■ **Exercise requirements**: Search the material below for the string "agent" and list each line that holds it.

■ **Data shown**:

————————

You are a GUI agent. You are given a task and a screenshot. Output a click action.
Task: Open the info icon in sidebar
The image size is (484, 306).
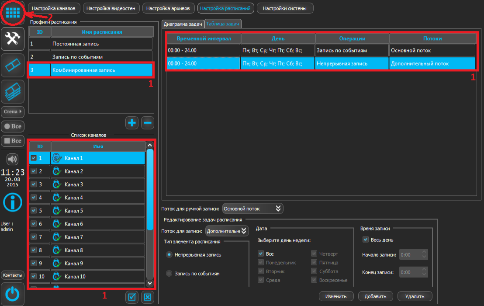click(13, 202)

————————

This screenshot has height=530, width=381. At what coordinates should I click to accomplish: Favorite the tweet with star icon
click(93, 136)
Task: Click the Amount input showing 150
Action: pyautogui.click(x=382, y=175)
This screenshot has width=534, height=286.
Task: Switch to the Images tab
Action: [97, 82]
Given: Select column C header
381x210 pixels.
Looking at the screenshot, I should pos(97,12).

————————

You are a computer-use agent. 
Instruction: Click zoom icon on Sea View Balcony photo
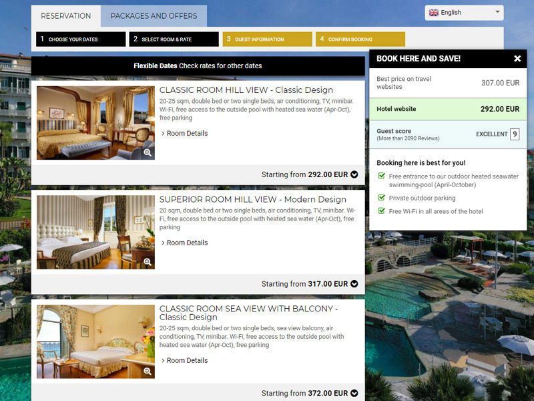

————————

■ **Output of the exercise**:
You are a GUI agent. You are given a task and a screenshot. Output a click action.
You are a computer-use agent. 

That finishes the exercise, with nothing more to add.